In order to successfully participate in in-class discussions and to follow the lectures, the student should take the introductory linguistic courses. This course is related to other courses in the Language
Analytic philosophy emerged simultaneously with the development of contemporary philosophical logic by figures such as Frege and Russell. In the century that has passed since then, many important advances have taken place in both logic and analytic philosophy, and current work at the intersection of these areas may well be preparing the way for a paradigm shift at least as important as the one introduced by Frege and Russell. In particular, work in dynamic logic and expressivist semantics for natural language is using formal methods in ways that reject the basic primitives of truth and reference, replacing them with expressivist primitives (like expressing approval or expressing referential intentions) and replacing the idea that particular logical operators (like conditionals and modals) have specific semantic values with the idea that they provide us information for updating our information states. This "dynamic" conception of logic can be applied not just to logical operators but to the lexicon itself -- suggesting that the theory of word meaning could also be embedded into dynamic logic. If this is right, then the consequences for analytic philosophy would be profound -- ranging from new ways of thinking about propositional attitudes like belief to the nature of communication itself.

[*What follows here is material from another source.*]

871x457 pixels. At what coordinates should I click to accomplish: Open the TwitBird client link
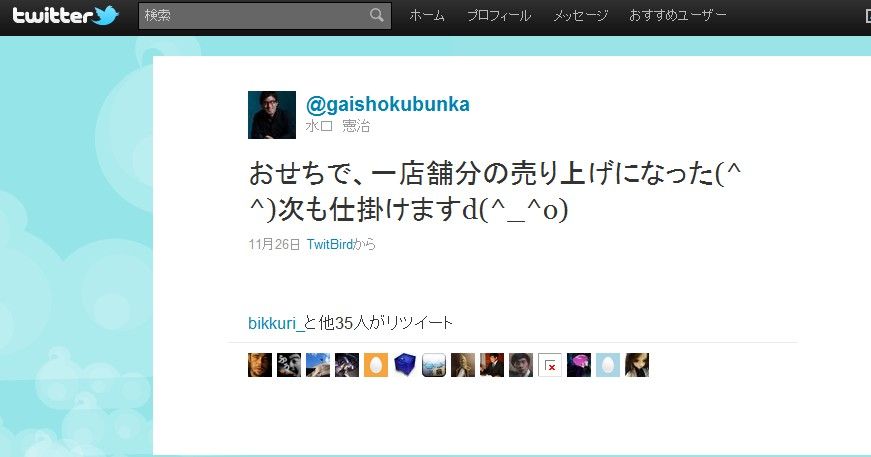[329, 244]
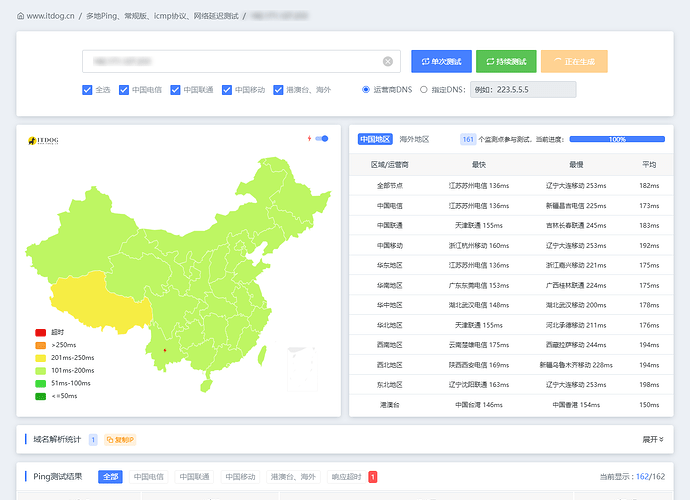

Material discussed in lectures also forms the main part of recitations, where more time and care is devoted to the main issues. Emphasis is given to practical knowledge and actual analysis of language data.
- Articles from various journals like Synthese, Language and Philosophy, Philosophical review, etc.
- Kamp, H. & U. Reyle. 1993. From discourse to logic. Kluwer: Dordrecht.
Attending lectures, a term paper, active participation in in-class discussions.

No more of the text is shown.